HOW TO COMPLETE THIS TASK – Each line of the data that includes the string "gear" is to be copied out.

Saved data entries
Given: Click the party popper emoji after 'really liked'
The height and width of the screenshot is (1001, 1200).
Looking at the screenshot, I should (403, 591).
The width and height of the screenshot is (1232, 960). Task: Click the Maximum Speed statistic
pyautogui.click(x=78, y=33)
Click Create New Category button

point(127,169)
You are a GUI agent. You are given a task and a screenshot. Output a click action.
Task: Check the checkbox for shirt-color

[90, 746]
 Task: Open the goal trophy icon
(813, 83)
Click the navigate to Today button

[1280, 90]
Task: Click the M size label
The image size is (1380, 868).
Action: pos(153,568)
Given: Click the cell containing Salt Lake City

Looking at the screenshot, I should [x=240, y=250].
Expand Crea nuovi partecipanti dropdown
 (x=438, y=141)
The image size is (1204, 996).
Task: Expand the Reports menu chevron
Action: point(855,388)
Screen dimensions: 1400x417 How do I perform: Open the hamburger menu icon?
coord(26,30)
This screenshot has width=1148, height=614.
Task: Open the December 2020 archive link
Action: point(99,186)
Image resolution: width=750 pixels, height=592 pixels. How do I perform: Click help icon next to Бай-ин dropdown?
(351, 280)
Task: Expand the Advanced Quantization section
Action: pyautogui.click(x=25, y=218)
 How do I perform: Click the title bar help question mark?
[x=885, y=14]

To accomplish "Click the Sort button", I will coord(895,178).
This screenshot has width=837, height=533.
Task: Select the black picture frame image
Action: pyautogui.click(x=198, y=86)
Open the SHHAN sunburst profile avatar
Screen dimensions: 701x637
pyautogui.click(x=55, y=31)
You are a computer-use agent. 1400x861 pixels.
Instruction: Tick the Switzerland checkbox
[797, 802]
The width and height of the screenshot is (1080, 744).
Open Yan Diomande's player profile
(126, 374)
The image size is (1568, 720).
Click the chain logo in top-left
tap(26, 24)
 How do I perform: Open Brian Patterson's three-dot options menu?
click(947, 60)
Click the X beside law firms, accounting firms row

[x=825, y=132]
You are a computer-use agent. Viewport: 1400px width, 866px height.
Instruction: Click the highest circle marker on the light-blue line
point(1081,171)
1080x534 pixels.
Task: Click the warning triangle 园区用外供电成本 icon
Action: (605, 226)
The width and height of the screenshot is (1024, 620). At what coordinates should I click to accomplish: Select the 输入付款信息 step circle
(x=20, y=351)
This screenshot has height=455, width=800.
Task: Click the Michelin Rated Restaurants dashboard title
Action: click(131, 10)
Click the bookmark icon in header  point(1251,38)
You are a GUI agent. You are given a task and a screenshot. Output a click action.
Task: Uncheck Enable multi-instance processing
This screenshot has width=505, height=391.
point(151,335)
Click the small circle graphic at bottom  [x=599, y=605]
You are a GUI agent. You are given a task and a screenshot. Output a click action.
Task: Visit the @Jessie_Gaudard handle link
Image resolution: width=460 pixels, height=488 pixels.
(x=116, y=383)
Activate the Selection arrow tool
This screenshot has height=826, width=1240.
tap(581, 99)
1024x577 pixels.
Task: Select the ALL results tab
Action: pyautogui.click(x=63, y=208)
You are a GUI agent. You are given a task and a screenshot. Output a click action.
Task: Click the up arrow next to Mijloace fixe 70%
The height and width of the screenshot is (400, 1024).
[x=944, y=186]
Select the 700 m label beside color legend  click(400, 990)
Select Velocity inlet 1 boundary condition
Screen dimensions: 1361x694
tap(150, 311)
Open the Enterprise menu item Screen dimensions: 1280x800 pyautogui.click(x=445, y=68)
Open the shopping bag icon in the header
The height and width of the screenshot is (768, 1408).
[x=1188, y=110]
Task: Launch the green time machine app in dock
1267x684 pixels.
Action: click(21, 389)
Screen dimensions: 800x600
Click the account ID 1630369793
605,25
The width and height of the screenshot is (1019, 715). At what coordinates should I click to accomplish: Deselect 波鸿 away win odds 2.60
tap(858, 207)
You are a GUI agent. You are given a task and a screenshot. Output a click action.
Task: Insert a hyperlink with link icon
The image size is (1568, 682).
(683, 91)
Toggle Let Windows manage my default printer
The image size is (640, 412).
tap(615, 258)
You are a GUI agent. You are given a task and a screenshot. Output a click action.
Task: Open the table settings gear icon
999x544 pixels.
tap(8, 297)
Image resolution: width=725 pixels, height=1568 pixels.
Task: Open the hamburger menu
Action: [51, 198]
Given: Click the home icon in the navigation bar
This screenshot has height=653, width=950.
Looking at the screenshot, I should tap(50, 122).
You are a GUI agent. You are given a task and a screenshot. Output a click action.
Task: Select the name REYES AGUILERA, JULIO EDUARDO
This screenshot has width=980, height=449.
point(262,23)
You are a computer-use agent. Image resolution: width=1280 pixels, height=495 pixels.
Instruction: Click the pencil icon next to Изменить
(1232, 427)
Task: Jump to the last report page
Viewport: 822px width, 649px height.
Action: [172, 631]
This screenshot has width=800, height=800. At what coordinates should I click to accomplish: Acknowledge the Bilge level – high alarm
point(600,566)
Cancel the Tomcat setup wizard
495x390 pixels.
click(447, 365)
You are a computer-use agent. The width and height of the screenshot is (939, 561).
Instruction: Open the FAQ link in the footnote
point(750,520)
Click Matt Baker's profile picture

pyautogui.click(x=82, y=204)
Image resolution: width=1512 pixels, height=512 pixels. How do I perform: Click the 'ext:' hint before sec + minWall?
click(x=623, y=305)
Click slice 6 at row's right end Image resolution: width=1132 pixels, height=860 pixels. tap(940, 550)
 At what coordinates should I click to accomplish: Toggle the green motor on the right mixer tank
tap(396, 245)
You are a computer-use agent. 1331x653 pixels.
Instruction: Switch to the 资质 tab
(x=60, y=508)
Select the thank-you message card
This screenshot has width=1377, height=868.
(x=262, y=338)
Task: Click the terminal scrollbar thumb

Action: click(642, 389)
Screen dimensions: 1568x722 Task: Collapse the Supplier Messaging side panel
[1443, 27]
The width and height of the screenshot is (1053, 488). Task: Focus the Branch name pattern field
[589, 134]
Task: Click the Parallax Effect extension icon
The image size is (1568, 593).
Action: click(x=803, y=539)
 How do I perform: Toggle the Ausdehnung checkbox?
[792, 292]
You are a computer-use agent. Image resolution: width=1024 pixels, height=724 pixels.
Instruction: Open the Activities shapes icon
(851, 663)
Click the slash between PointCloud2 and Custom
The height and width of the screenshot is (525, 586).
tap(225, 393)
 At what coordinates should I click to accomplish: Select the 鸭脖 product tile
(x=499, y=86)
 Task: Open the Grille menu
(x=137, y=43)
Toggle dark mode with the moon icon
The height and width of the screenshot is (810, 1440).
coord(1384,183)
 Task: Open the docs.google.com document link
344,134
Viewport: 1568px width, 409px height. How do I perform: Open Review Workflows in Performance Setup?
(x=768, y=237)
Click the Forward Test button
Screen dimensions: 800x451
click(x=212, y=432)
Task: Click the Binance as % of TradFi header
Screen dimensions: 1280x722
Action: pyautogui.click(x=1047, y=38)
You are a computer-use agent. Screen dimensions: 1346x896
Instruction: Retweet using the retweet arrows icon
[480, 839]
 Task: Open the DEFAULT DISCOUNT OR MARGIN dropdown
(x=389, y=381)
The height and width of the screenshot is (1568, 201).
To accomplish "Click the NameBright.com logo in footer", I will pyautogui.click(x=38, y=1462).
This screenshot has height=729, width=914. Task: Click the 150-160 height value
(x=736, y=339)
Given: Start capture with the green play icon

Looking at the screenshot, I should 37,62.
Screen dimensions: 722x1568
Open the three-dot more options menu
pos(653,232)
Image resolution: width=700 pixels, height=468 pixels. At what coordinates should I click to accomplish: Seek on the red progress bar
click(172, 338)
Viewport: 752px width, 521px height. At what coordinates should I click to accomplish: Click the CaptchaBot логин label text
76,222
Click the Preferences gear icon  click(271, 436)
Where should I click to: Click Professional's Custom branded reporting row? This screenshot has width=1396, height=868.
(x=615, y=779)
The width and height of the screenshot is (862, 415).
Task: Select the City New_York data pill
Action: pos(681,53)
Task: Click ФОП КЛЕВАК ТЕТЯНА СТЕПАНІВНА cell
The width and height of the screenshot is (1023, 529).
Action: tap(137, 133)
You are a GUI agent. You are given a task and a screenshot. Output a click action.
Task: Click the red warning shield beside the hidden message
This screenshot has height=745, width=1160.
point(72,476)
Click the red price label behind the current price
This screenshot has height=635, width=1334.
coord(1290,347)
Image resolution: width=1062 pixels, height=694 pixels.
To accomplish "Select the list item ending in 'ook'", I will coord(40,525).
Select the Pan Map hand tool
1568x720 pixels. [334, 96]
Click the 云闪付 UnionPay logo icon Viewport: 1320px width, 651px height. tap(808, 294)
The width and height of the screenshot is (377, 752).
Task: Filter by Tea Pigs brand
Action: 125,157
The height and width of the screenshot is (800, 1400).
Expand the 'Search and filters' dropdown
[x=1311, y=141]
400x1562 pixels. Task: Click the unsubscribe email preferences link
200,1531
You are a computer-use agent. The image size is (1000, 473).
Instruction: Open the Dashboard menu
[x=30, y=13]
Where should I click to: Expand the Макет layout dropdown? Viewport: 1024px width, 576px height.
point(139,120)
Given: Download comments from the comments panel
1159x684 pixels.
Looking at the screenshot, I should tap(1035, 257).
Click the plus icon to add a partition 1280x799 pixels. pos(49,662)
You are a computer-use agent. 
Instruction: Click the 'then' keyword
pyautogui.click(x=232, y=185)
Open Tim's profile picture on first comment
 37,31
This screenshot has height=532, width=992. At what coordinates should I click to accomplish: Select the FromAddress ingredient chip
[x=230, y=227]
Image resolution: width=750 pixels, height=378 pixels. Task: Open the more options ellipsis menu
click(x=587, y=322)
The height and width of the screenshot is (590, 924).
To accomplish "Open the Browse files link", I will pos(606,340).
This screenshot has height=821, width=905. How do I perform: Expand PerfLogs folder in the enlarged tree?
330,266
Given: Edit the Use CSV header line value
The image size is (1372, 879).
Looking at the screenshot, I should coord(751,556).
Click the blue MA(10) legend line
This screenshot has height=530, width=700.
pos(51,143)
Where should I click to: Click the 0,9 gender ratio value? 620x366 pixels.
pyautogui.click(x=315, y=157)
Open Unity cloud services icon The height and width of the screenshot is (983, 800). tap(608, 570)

RESPONSE –
Task: Open the table settings gear icon
Click the Preferences gear icon  click(271, 436)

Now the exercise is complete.